## The task
What is needed is an exact repeat of the lines from the line containing "Click the user avatar in top bar" through the final line of the entries below, and nothing else.
Recorded information below:
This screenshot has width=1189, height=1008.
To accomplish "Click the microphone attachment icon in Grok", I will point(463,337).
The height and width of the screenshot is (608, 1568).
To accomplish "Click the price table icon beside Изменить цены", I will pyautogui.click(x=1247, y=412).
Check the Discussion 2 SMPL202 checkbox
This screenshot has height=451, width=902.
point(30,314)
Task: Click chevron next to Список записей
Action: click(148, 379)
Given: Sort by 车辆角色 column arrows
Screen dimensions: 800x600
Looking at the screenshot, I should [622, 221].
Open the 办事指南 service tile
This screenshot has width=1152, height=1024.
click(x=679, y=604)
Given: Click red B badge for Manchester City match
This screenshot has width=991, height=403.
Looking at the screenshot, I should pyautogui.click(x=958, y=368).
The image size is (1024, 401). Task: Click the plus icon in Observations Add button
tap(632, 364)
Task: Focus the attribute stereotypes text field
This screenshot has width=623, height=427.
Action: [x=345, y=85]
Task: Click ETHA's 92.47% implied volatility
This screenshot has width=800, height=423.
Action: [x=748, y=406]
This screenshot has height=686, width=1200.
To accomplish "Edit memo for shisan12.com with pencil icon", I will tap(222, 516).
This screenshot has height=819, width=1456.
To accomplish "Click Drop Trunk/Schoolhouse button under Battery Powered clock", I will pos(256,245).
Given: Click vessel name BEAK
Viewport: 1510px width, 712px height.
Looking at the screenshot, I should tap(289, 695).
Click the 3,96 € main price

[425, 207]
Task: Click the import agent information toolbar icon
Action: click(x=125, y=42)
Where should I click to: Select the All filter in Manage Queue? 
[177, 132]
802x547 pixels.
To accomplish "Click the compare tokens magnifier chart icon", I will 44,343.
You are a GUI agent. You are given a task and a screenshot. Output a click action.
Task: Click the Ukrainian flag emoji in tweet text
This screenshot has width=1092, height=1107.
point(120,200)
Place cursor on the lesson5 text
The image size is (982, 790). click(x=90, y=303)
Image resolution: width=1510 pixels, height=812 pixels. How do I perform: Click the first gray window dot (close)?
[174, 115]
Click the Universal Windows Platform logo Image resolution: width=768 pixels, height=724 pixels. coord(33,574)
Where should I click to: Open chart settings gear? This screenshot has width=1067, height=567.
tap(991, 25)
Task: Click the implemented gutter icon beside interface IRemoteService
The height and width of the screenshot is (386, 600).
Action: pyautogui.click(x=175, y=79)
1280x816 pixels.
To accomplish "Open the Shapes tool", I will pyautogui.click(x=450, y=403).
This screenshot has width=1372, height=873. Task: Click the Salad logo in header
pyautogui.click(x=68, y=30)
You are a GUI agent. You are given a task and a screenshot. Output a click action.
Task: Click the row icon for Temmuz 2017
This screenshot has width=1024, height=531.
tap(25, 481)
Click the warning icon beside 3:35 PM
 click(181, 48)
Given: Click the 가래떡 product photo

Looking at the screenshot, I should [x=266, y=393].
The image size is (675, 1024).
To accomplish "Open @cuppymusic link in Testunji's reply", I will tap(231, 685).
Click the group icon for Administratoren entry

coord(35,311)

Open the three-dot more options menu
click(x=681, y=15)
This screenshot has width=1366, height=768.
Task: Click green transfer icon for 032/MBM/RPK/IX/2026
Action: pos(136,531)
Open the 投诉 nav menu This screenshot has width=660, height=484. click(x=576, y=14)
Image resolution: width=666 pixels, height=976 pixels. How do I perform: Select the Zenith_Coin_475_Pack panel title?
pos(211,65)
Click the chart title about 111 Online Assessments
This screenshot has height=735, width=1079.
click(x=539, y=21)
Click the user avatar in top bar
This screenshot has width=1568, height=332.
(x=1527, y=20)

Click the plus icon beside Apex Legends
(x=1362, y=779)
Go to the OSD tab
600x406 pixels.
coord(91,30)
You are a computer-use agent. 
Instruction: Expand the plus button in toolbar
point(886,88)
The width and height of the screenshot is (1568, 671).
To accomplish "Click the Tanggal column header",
End of Recorded information.
## Response below
Click the user avatar in top bar
This screenshot has width=1568, height=332.
(x=1527, y=20)

Click the plus icon beside Apex Legends
(x=1362, y=779)
Go to the OSD tab
600x406 pixels.
coord(91,30)
You are a computer-use agent. 
Instruction: Expand the plus button in toolbar
point(886,88)
The width and height of the screenshot is (1568, 671).
To accomplish "Click the Tanggal column header",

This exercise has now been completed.